*WHAT YOU HAVE TO DO*
Leave out the pictures and repeat the data exactly.

*RECORDS SHOWN*
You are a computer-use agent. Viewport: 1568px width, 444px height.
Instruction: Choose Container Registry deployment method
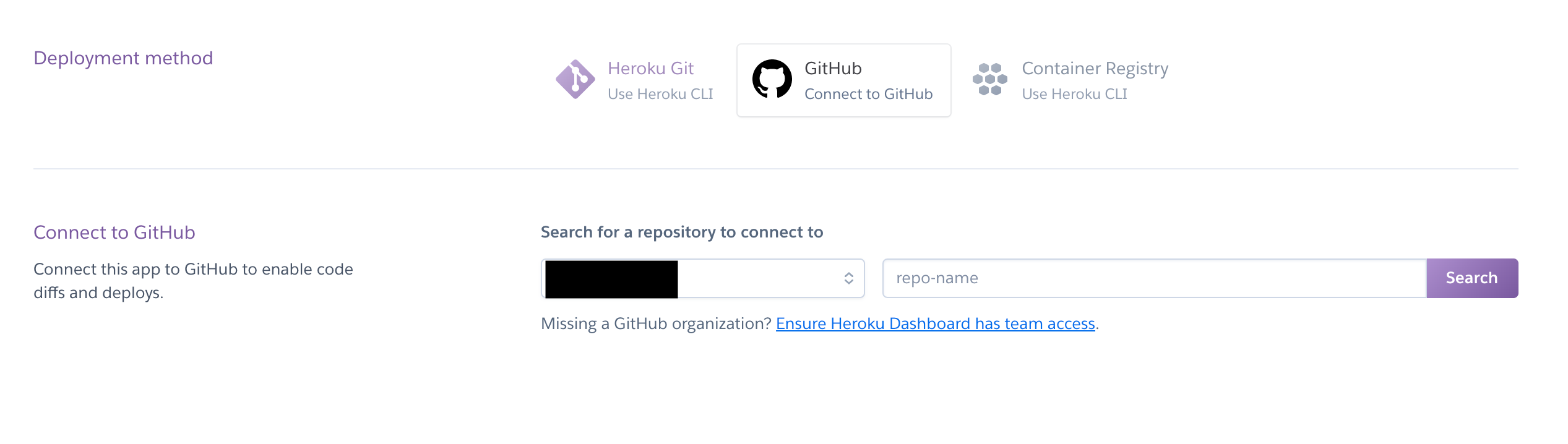(1070, 80)
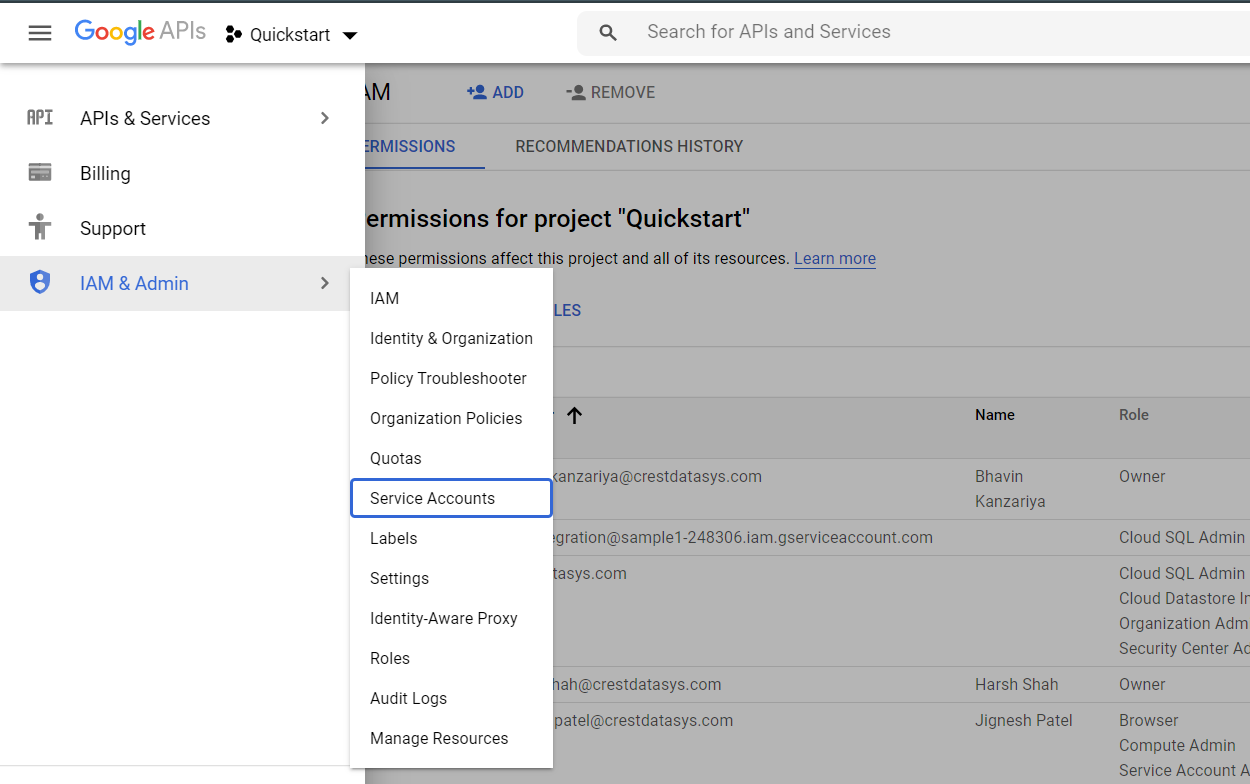Image resolution: width=1250 pixels, height=784 pixels.
Task: Click the APIs & Services API icon
Action: (x=40, y=118)
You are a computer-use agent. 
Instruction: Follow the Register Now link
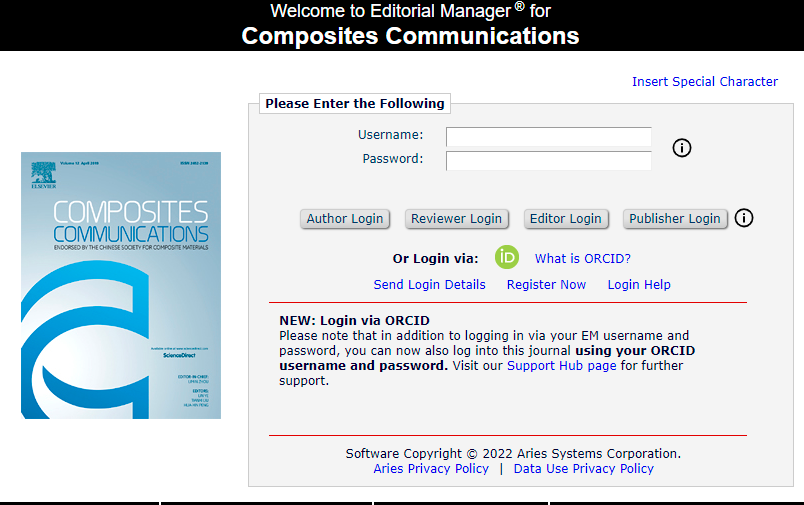click(546, 285)
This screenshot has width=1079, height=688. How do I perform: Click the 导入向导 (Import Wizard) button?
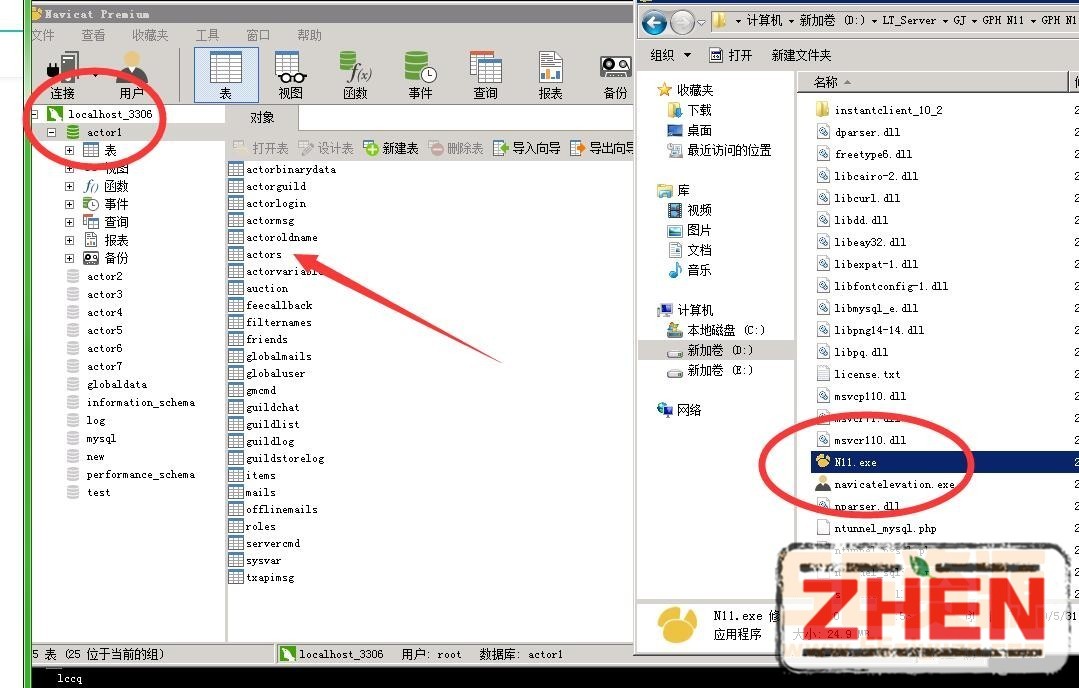click(x=526, y=148)
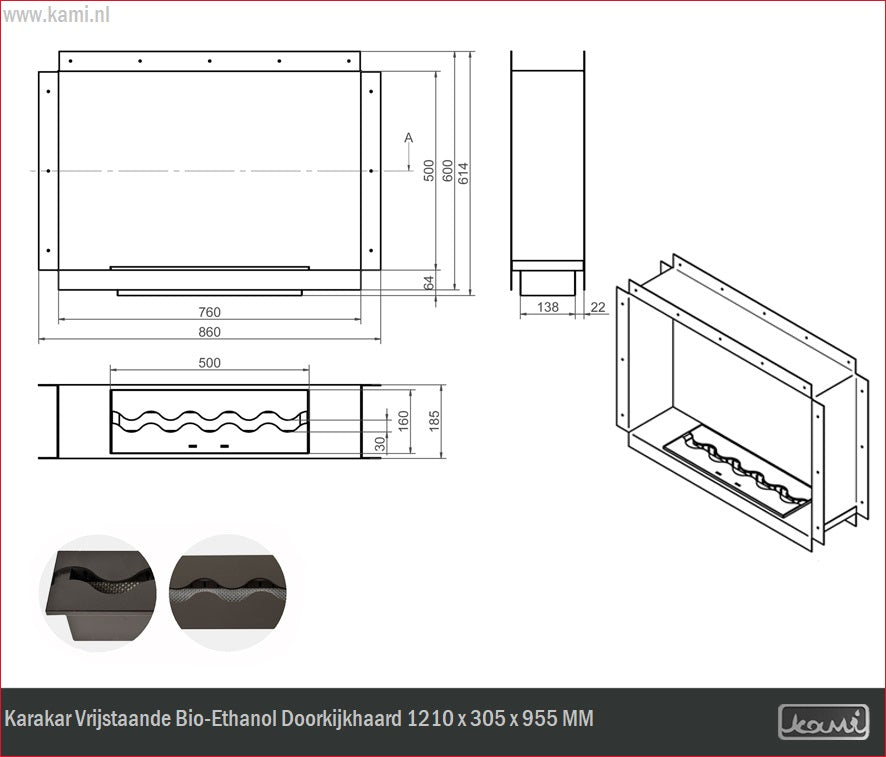Select the 614 total height dimension

pyautogui.click(x=463, y=172)
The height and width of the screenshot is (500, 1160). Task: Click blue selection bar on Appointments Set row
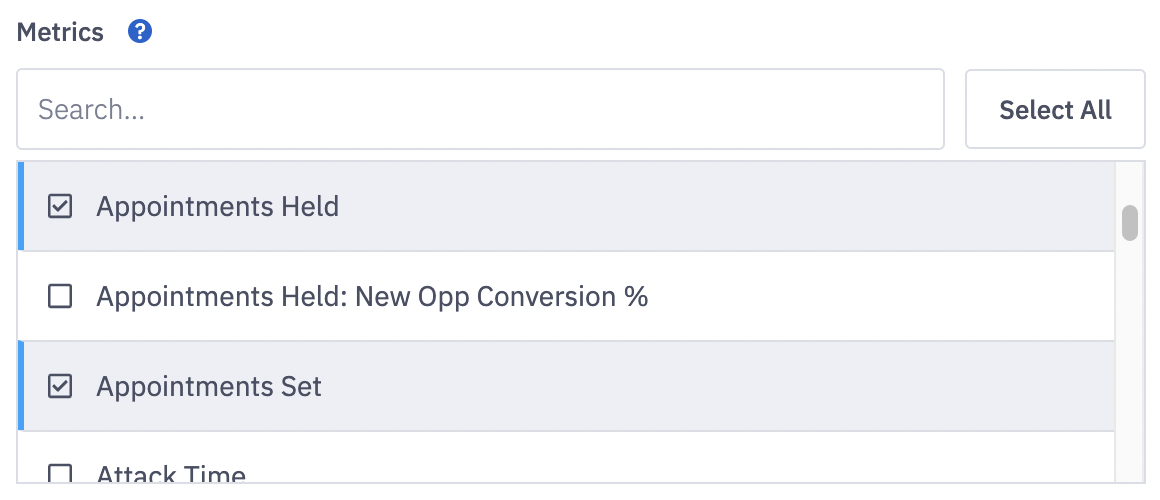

*RESPONSE BELOW*
You are a computer-use agent. Viewport: 1568px width, 444px height.
Instruction: Choose Container Registry deployment method
(1070, 80)
Image resolution: width=1250 pixels, height=784 pixels.
Task: Click the APIs & Services API icon
Action: (x=40, y=118)
You are a computer-use agent. 
Instruction: Follow the Register Now link
click(546, 285)
This screenshot has width=1079, height=688. How do I perform: Click the 导入向导 (Import Wizard) button?
click(x=526, y=148)
Select the 614 total height dimension

pyautogui.click(x=463, y=172)
The height and width of the screenshot is (500, 1160). Task: Click blue selection bar on Appointments Set row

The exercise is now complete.